LOWELL -- Veterinarians and animal control officials are urging the public to get their dogs vaccinated against the deadly canine parvorvirus after the number of dog deaths from the city's outbreak has risen to 21.

Animal Control Officer Darleen Wood said Monday the number of dogs who have died from the virus has risen to 21, from 15 last week. A total of 22 dogs have been infected, but only one that has survived.

Spread through the feces of infected dogs, canine parvovirus can cause vomiting, diarrhea, lethargy and a lack of appetite. A number of clinics in Lowell and Lawrence tackled the issue this weekend by offering vaccines.

Wood said almost 60 dogs received vaccines at the clinic hosted by the Lowell Police Animal Control Division on Saturday.

But she said this will not end the city's parvovirus outbreak within a week, and encouraged dog owners to get their dogs vaccinated.

"This is a regular shot that they get, this is not a special shot that you have to ask for," she said. "So really people need to understand that and they need to get their vet care."

Wood encouraged owners to be conscientious in picking up after their dog, and said owners should call their vet right away if they notice any symptoms.

Another 50 dogs were vaccinated at a free Lowell Humane Society clinic on Sunday, said Dr. Patricia Berchtold of Chelmsford Animal Hospital.

The best thing, she said, is for owners to get their dogs vaccinated at six- to eight-weeks old.


"Puppies are the ones who really get sick with it -- puppies and younger dogs," she said. "So it really is important that they get their puppies to the veterinarian."

She said the hospital usually gets a few cases each year, but not this many. The hospital has not received any of the cases in the current outbreak, Berchtold said, but one dog that tested negative still remains suspicious.

Dogs can live through treatment once infected, Berchtold said, but that can cost $1,000 to $1,200. The typical course of treatment has dogs on fluids and antibiotics for four to seven days, she said.

"If they can get through that, they do OK, but that much time in the hospital is expensive," she said. "Sometimes they need a blood transfusion."

Berchtold advised keeping dogs out of areas with other dogs.

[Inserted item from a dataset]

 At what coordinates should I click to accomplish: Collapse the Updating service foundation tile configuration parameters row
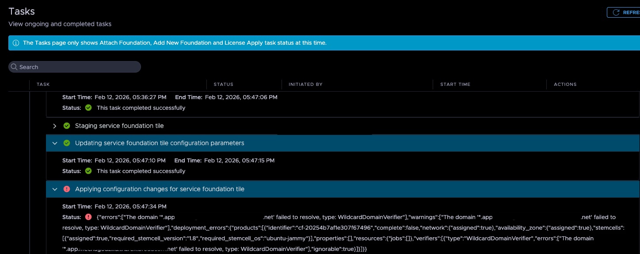55,143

"Walk them in areas where no other dogs are walked," she said. "Don't let them eat anything off the ground."

She said dogs need two vaccines spaced three to four weeks apart to be fully protected.

Wood said Springfield, Fitchburg and the North Shore have had a large amount of parvovirus cases too, while Lawrence has had one. Other clinics in Methuen and Lawrence have also offered free parvovirus shots.

In Lowell, the cause or origin of the outbreak still remains unclear.

"There could be 100 reasons how it started, where it originated," said Wood. "It's almost impossible to pinpoint it down."

The biggest step the office is taking, she said, is making people aware. She said the state only mandates the rabies vaccine, and dogs do not have to have the parvovirus vaccine to be licensed.

"People can still choose to not vaccinate their dog," Wood said. "We can only enforce rabies as far as a vaccine."

Linwood Animal Hospital in Lowell has seen three fatalities in the past few months, said Dr. Emilia Agrafojo, but has not had a case in the last couple of weeks.

People can sometimes get complacent when a disease such as this one is not seen in an area for a while, she said in an email.

"People may become less vigilant about making sure their dogs are up to date on vaccines, because of a 'who sees parvo anymore?' attitude," she said. "When the percent of vaccinated dogs drops too low, then a disease this contagious can spread like wild fire, with devastating results."